Sunday, December 12, 2004

im so sad like a good book

and i ride along side
and i rode along side
you then
and i rode along side
'til you lost me there
in the open road
and i rode along side
'til the honey spread
itself so thin
for me to break your bread
for me to take your word
i had to steal it

Friday, December 10, 2004

from collectibles to recollections

this morning the air is thick and heavy with moisture. occasionally, a cool breeze slips through the grey cloud cover and makes it way through my window. that was really what got me up - not the fact that i have to work today, or the chiro appt that i have before work. it felt like a fever; hot and damp and then cool and shivering.

i have a feeling it will soon break and the rain will come.

i have started to go through my things and determine what i should sell, donate or simply get rid of. i thoroughly believe that one woman's trash (or clutter that needs to be gone) is another woman or man's glorious find (or something they could tolerate having in their own collection). cds are stacked up, movies and even some books. if i list some items here, perhaps one or two of them will be something you would like to have. for those that i know, i would love to give it to you.

but, as for the collection of 'little rascal' episodes on vhs - those i will be keeping. in fact, as i write this, it hits me that i dreamt about lisa last night. she had that sparkle in her eye like she always did but her body was how i remembered it, ravaged by a disease called cancer. melissa, ezra was also there and lisa met him, talked to him and im sure made a comment about how much he resembles you. she may have even told the story about how you got lost on the beach that one summer day and how frantic she was to find you. and that ezra had better learn from his mother's experience; said with a smile and that laugh that we all loved and distinguished her from all others.
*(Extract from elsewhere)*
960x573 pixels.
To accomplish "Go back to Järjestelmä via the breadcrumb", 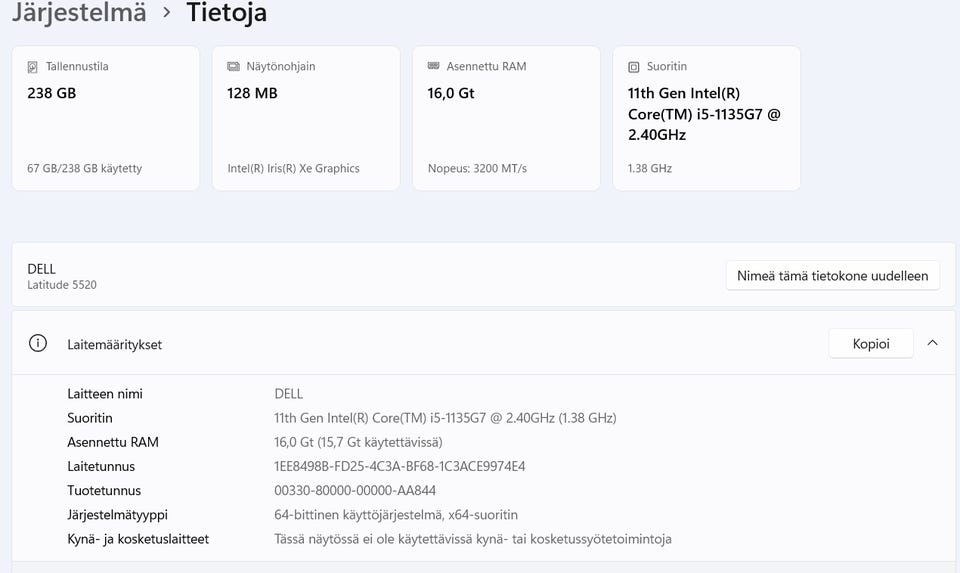I will click(x=79, y=13).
i dont really think she said all that in my dream, but she was there. my mind made up the rest and right now, my lucidity tells me that she would have said those things had she lived to see ezra. lisa is gone for now, asleep in death, but she would have loved to meet your son. i hope one day she will - in the world that is yet to come.

Saturday, December 04, 2004

oh, can i not grasp.. can i not save?

i dreamt of an old man, one who looked about 70 and had a mean cough. we danced and laughed and i fell in love with him. before the dream was even over, i felt his loss.

i dreamt i was pregnant, with a round smooth belly. emily was too and we were shopping. when i woke, it came to me that 9 months doesn't nearly seem enough - when the time comes, do you want both to delay and welcome it?

Thursday, December 02, 2004

life without fraud could be rewarding

there are certain songs that you should not play unless you are willing to succumb to them and the emotions they evoke. giddy, morose, introspective.

i choose zak and sara. instead, i will remember pulling over to watch the fireworks.

i have decided that if my job is eliminated, i will put all my things in storage (surely, i can afford 60$ a month) and say goodbye to my apartment. the closet with all the posters will have to be slowly dismantled. the books will be packed away to become the unavoidably heavy boxes. the pictures picked out so carefully stashed away, hiding the faces i love.

i will leave.

the romance of the idea! i will drive into the sunset, wave to the neighbors out with their dogs and take to the road. em, prepare the spare room and melissa, throw some blankets on the extra bed. debbie, make the bunk bed; i prefer the top. the next knock at your door might be me.